## Text
....
Whilst researching an esoteric Etruscan religious, Norah Stanton (Wendy Crewson) falls foul of a Satan-worshipping cult. Her rather suspicious “suicide” draws estranged husband Hugh Stanton (Christopher MacDonald) and their lovely teenage daughter Lucy (the ever-watchable Rachael Leigh Cook) to Italy, where the pair are embroiled in a devilish conspiracy orchestrated by cult leader Father Simeon (Maximilian Schell). The hooded cultists watch patiently as a mystical clock counts down to Satan’s arrival on Earth, where he will choose one among “eighteen angels” to serve as his human vessel. This prompts Hugh into a literal race against time to save Lucy’s soul.
Sporting a satanic conspiracy, eerily beautiful landscapes and shifty Italian character actors mumbling portentously in dark corridors, The Eighteenth Angel resembles those Italian rip-offs of The Omen (1976) that proliferated throughout the Seventies. Except this particular imitator is American and scripted by Omen author David Seltzer. Since his blockbuster hit, Seltzer has been milking the Antichrist angle for all it’s got, in sequels and paperback spin-offs, right up to the short-lived television series in 2006.
....
## Dataset excerpt

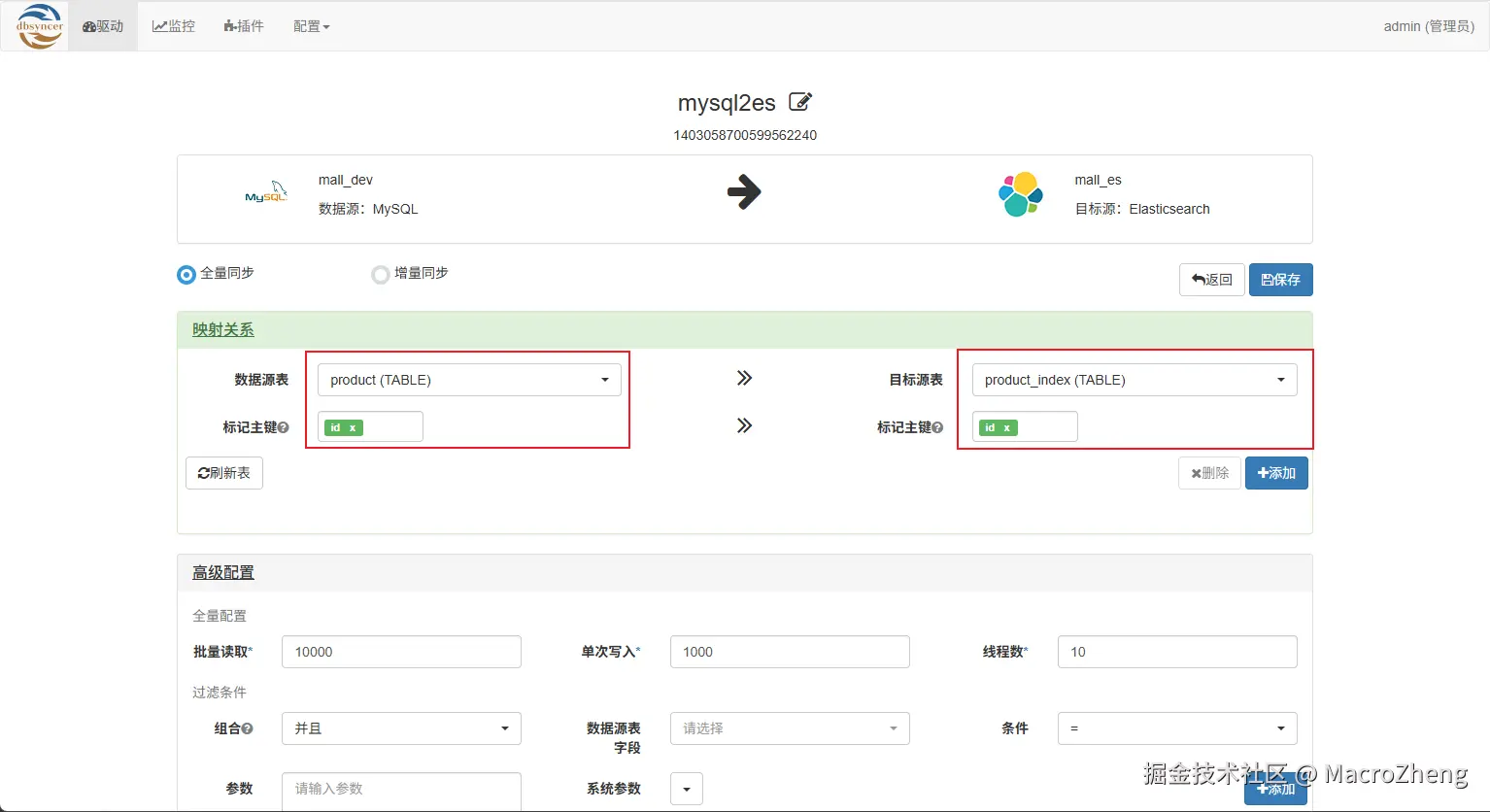Click help icon beside target 标记主键
This screenshot has width=1490, height=812.
(937, 427)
....
## Exercise directions
Copy the part of the film review that runs from "Whilst researching an" up to and including "save Lucy’s soul.", word for word.

## Answer section
Whilst researching an esoteric Etruscan religious, Norah Stanton (Wendy Crewson) falls foul of a Satan-worshipping cult. Her rather suspicious “suicide” draws estranged husband Hugh Stanton (Christopher MacDonald) and their lovely teenage daughter Lucy (the ever-watchable Rachael Leigh Cook) to Italy, where the pair are embroiled in a devilish conspiracy orchestrated by cult leader Father Simeon (Maximilian Schell). The hooded cultists watch patiently as a mystical clock counts down to Satan’s arrival on Earth, where he will choose one among “eighteen angels” to serve as his human vessel. This prompts Hugh into a literal race against time to save Lucy’s soul.